Insider sale by Summit Partners entities: On 08/18/2025 multiple Summit-related entities reported an aggregate sale of 8,407,643 shares of LifeStance Health Group, Inc. (LFST) at a price of $5.07 per share. After the reported transactions, the entities collectively beneficially own 33,524,715 shares held across five Summit funds and entities. The filings identify Summit Partners, L.P. as the manager with voting and dispositive authority exercised by a four-person investment committee. The report was signed and filed on 08/20/2025 by authorized representatives of the Summit entities.
LifeStance Health Group, Inc. (LFST) filed a Form 144 notifying a proposed sale of 894,098 shares of Common Stock through Morgan Stanley & Co. LLC, with an aggregate market value of $4,837,070.18. The filing lists the approximate date of sale as 08/18/2025 and the securities exchange as NASDAQ.

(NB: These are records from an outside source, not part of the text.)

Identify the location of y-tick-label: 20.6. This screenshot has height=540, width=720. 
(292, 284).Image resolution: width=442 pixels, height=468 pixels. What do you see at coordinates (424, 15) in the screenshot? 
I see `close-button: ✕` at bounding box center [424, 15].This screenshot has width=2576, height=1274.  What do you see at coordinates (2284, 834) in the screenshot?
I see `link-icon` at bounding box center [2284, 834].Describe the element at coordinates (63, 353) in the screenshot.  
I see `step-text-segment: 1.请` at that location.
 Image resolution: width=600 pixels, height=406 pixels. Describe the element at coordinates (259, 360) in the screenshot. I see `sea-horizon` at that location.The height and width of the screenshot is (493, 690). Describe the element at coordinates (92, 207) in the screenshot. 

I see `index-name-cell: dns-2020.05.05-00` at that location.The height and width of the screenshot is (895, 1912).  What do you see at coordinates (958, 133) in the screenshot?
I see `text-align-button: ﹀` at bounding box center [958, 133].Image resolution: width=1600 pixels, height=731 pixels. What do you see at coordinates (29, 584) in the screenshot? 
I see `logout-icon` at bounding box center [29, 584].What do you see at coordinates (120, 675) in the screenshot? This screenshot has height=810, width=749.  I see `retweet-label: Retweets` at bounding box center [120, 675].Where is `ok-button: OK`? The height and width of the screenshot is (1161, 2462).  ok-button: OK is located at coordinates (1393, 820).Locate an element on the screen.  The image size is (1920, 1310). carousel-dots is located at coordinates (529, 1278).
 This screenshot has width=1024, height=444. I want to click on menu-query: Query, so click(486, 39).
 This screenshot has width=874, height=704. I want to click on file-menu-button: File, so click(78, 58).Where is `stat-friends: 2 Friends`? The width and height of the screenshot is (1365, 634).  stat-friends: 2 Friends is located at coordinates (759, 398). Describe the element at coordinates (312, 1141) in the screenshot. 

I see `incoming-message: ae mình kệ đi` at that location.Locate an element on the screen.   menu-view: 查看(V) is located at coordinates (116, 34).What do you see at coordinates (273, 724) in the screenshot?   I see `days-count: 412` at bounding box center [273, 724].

The shares were acquired pre-IPO on 06/10/2021 from the issuer, with 5,130,460 shares originally acquired on that date. The filer reports no securities sold in the past three months and includes the required certification that no undisclosed material adverse information is known.
LifeStance Health Group, Inc. (LFST) filed a Form 144 reporting a proposed sale of 2,471,741 shares of common stock through Morgan Stanley & Co. LLC with an aggregate market value of $13,372,118.81. The filing lists approximately 388,936,394 shares outstanding and an approximate sale date of 08/18/2025 on NASDAQ. The securities to be sold were originally acquired on 06/10/2021 in pre-IPO transactions, with 14,183,201 shares reported as acquired at that time. The filer certifies they are unaware of undisclosed material adverse information about the issuer.
LifeStance Health Group, Inc. (LFST) filed a Form 144 reporting a proposed sale of 226,518 shares of common stock through Morgan Stanley & Co. LLC on 08/18/2025. The filing states an aggregate market value of $1,225,462.38 and reports 388,936,394 shares outstanding. The securities were acquired in a pre-IPO transaction on 06/10/2021, when 1,299,792 shares were obtained from the issuer; payment is noted as equity interests purchased pre-IPO. No sales by the reporting person in the past three months are disclosed. The filer certifies they are unaware of undisclosed material adverse information about the issuer.
LifeStance Health Group, Inc. (LFST) filed a Form 144 disclosing a proposed sale of 3,214,648 shares of Common Stock through Morgan Stanley & Co. LLC on 08/18/2025 on NASDAQ, with an aggregate market value of $17,391,245.68. The shares were originally acquired 06/10/2021 in a pre-IPO transaction from LifeStance Health Group Inc.; the filing reports total outstanding shares of 388,936,394. The filer certifies there is no undisclosed material adverse information and notes no securities were sold by the filer in the past three months.
LifeStance Health Group, Inc. (LFST) submitted a Form 144 notice for a proposed sale of securities under Rule 144. The filing shows 5,148,494 shares of Common Stock are planned to be sold through Morgan Stanley & Co. LLC on or about 08/18/2025, with an aggregate market value of $27,853,352.54 and 388,936,394 shares outstanding. The securities were acquired on 06/10/2021 in a pre-IPO transaction, totaling 29,542,786 shares acquired on that date. No securities were reported sold in the past three months. The filer certifies they do not possess undisclosed material adverse information about the issuer.